== Information shown ==

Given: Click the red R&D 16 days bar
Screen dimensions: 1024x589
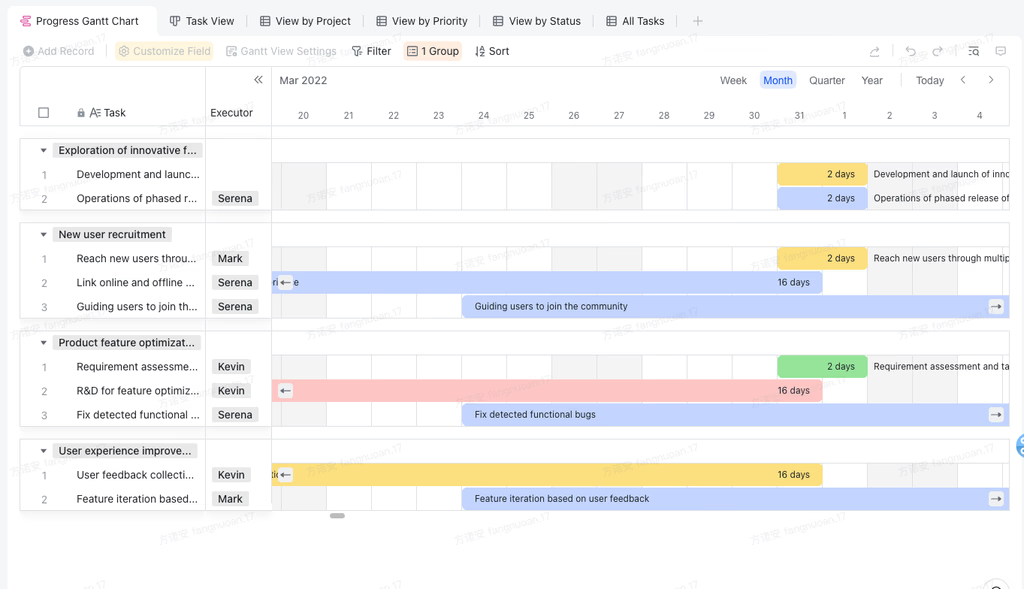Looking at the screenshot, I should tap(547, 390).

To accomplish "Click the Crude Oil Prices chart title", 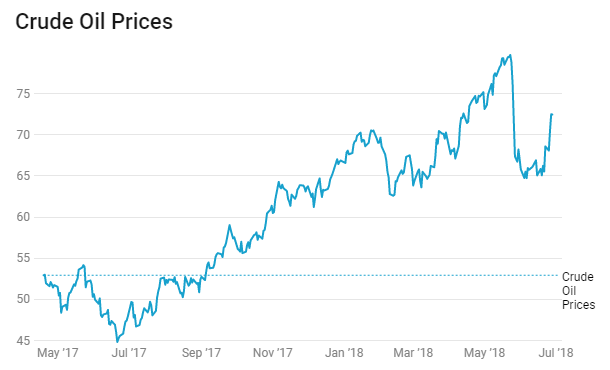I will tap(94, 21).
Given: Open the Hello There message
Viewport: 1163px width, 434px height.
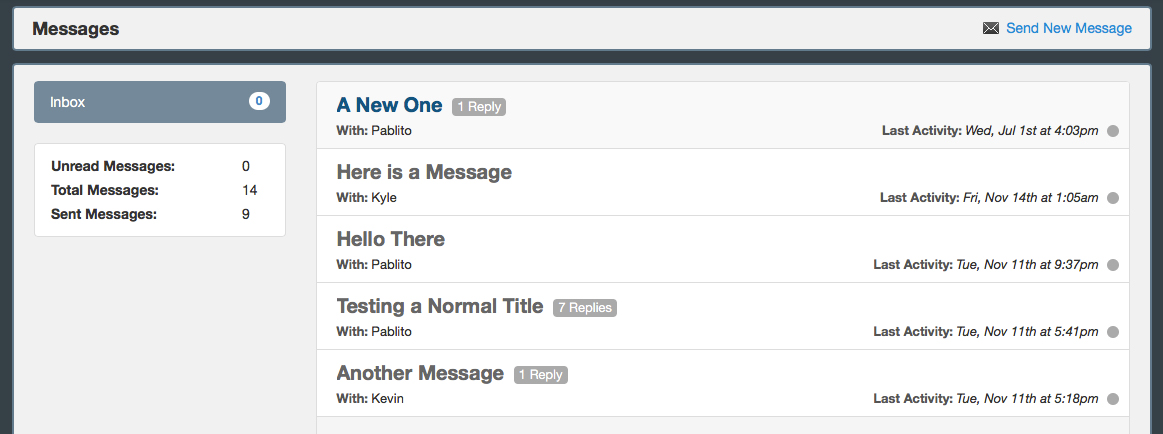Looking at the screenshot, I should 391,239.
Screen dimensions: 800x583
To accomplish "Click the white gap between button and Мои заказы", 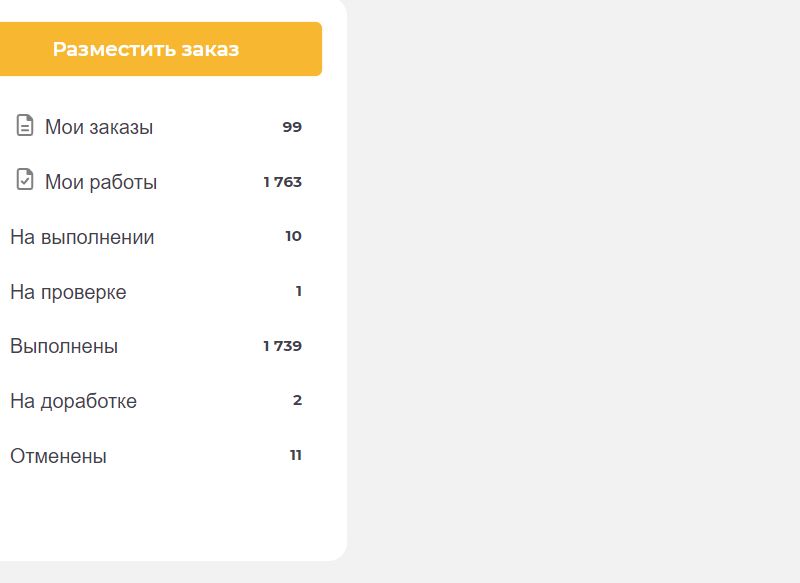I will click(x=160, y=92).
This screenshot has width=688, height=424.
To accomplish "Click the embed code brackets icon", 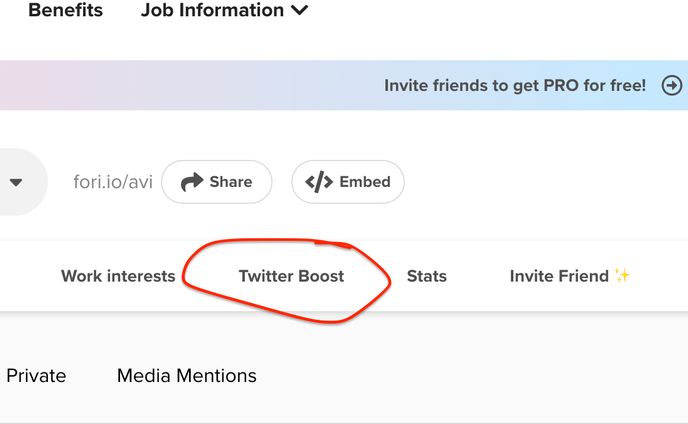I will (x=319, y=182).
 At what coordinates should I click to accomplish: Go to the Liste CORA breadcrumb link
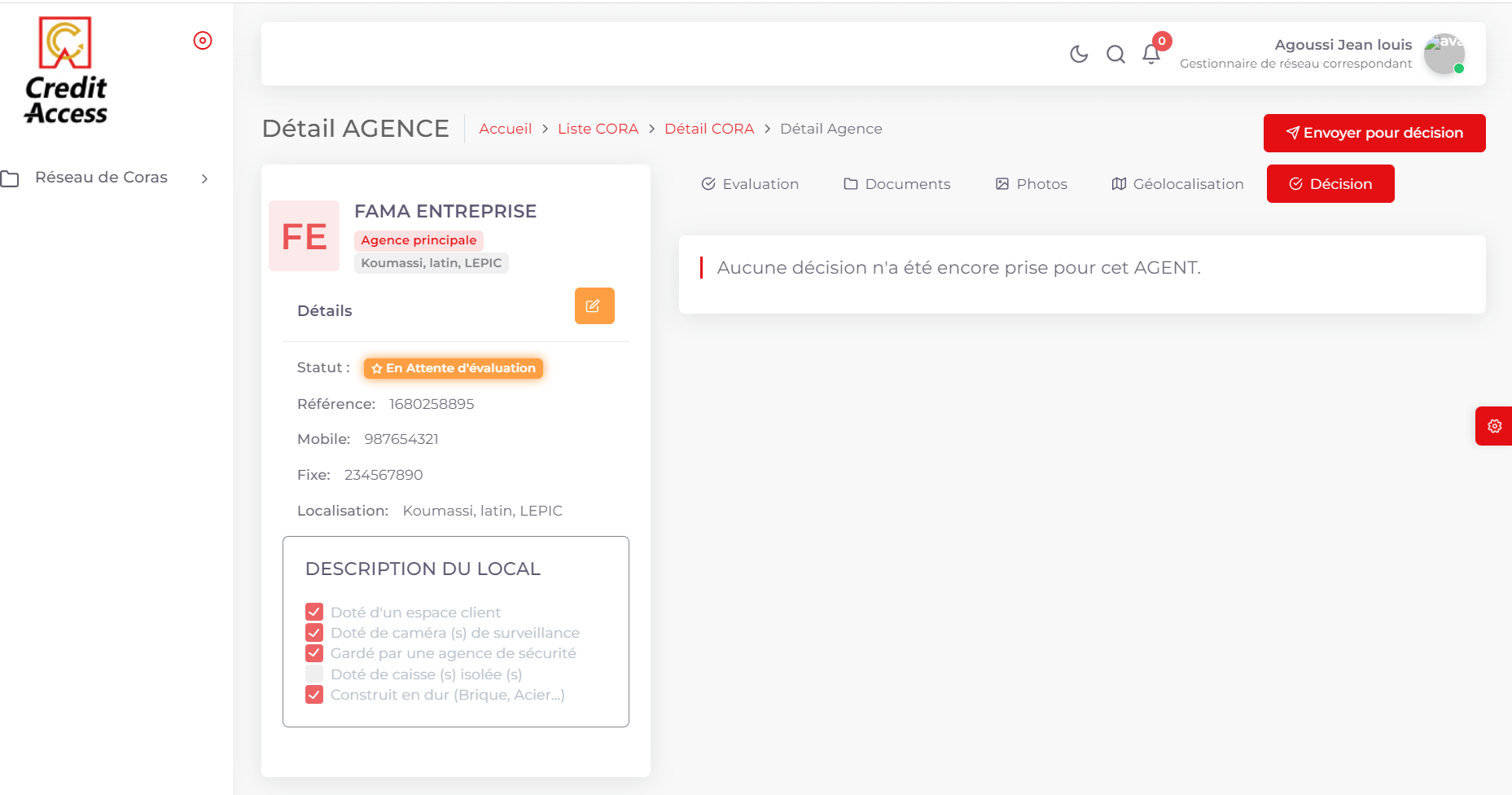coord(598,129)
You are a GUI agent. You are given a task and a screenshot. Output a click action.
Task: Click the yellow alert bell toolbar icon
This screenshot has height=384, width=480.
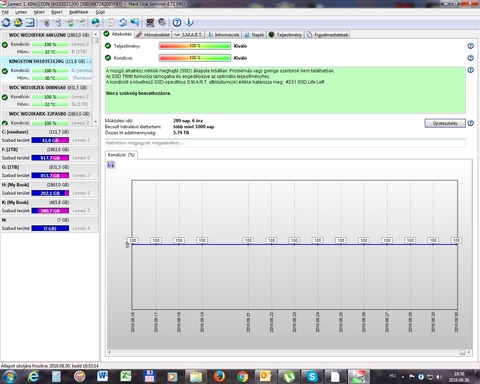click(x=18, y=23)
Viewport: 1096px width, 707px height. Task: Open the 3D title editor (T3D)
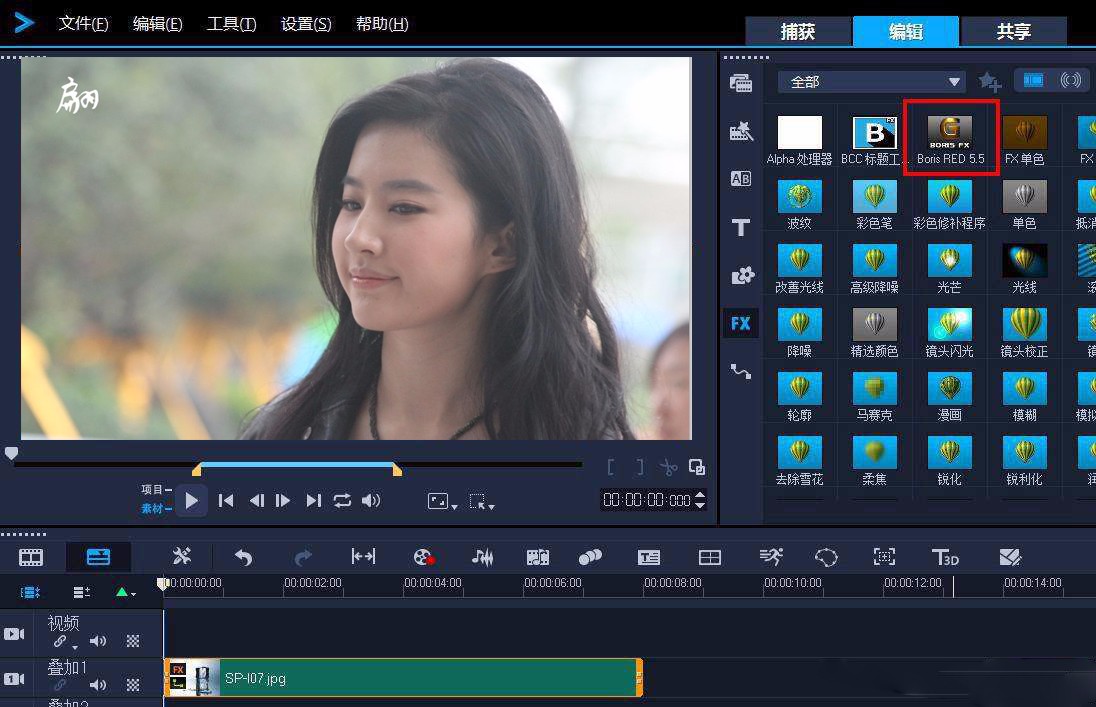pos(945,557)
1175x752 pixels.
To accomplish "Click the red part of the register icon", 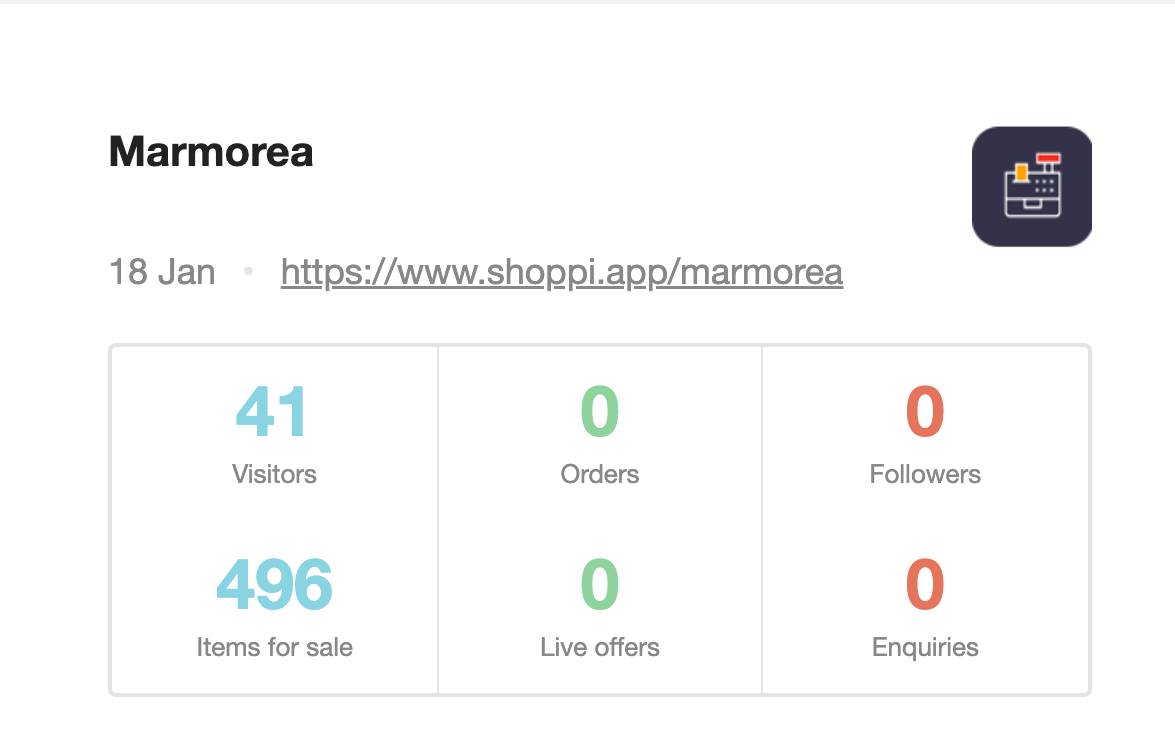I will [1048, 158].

===

Activity | A word-for-word reproduction is needed of the lines above from the line containing "At what coordinates" through the line containing "1175x752 pixels.", with both ends kept and no pictures.

Answer to this exercise |
 At what coordinates should I click to accomplish: Go to the Liste CORA breadcrumb link
coord(598,129)
You are a GUI agent. You are given a task and a screenshot. Output a click action.
Task: Click the yellow alert bell toolbar icon
This screenshot has height=384, width=480.
click(x=18, y=23)
Viewport: 1096px width, 707px height. Task: Open the 3D title editor (T3D)
pos(945,557)
1175x752 pixels.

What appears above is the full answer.